What is Spark?
Spark is a open source cluster computing framework originally developed by UC Berkeley (2009) but later donated to the Apache Software Foundation (2010). It is a Big Data analytics engine created after Hadoop technology but improving and adding more capabilities. Spark comes as an alternative to Hadoop-MapReduce to make easier to build and run fast and sophisticated big data applications.
What is Spark used for?
Spark has been adopted by enterprises like Yahoo, Baidu and Tencent and it has been massively deployed processing multiple Petabytes of data on clusters of around 8000 nodes. It has become one of the largest open source community in BigData with over 750 contributors from 200+ organizations.

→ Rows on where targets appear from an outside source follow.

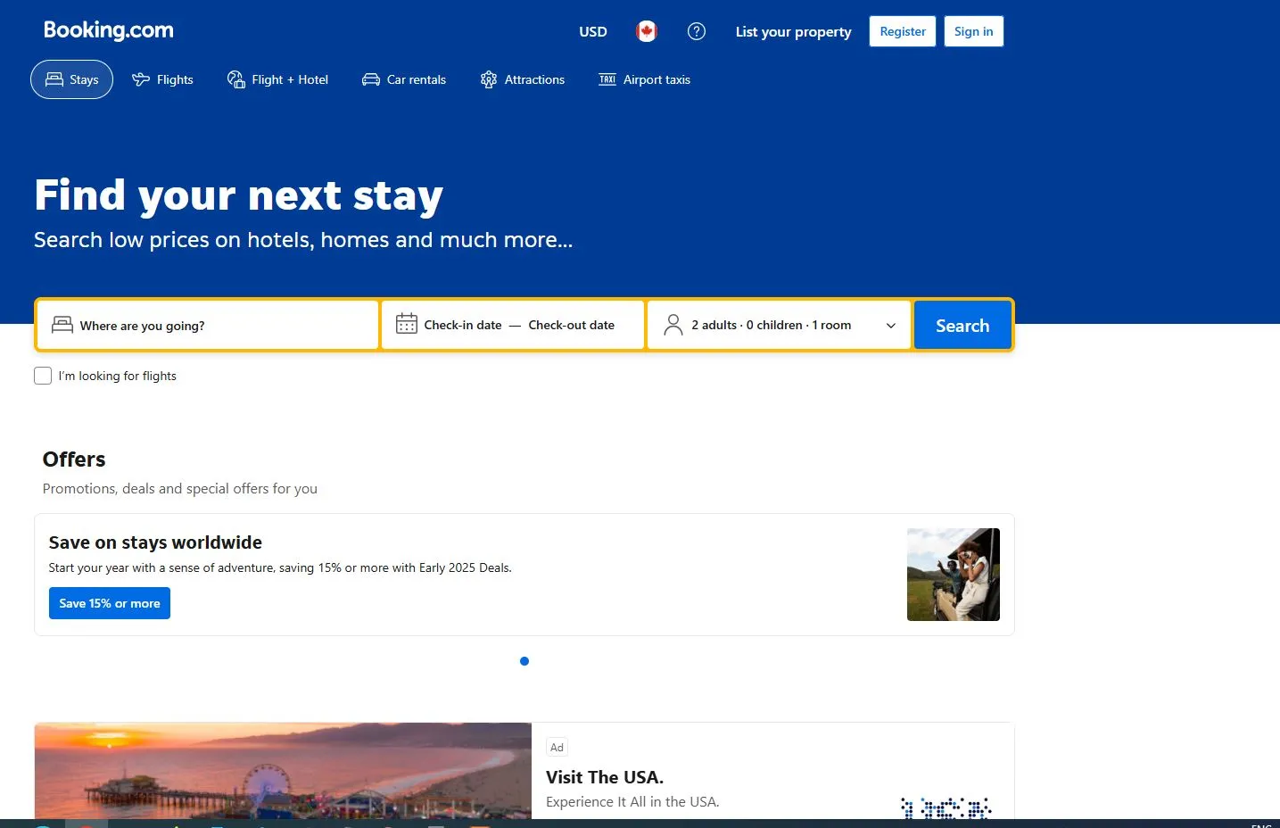Viewport: 1280px width, 828px height.
Task: Click the Offers carousel dot indicator
Action: 524,661
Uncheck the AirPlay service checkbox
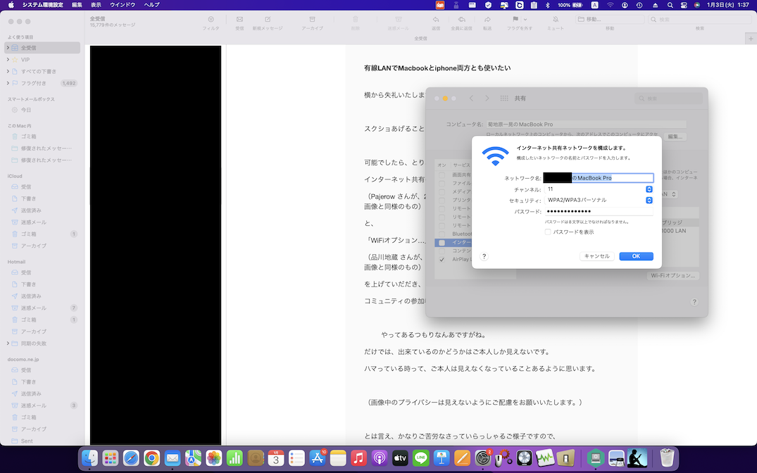 click(x=442, y=259)
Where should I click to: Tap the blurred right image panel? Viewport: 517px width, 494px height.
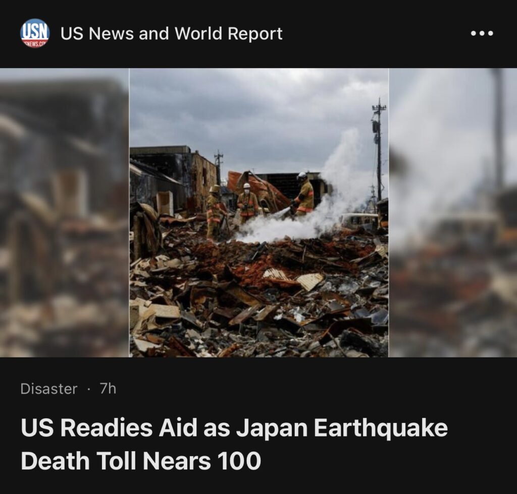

One of the uses of spark into Yahoo is for personalizing news pages for Web visitors. For news personalization, the company uses ML algorithms running on Spark to figure out what individual users are interested in, and also to categorize news stories as they arise to figure out what types of users would be interested in reading them. When personalization is done, you need to react fast to what the user is doing and the events happening in the outside world and you need to learn something about users as they click around to figure out that they’re interest in a topic. To do this, Yahoo wrote a Spark ML (Machine-Learning) algorithm 120 lines of Scala (previously, its ML algorithm for news personalization was written in 15,000 lines of C++.) With just 30 minutes of training on a large, hundred million record data set, the Scala ML algorithm was ready for business.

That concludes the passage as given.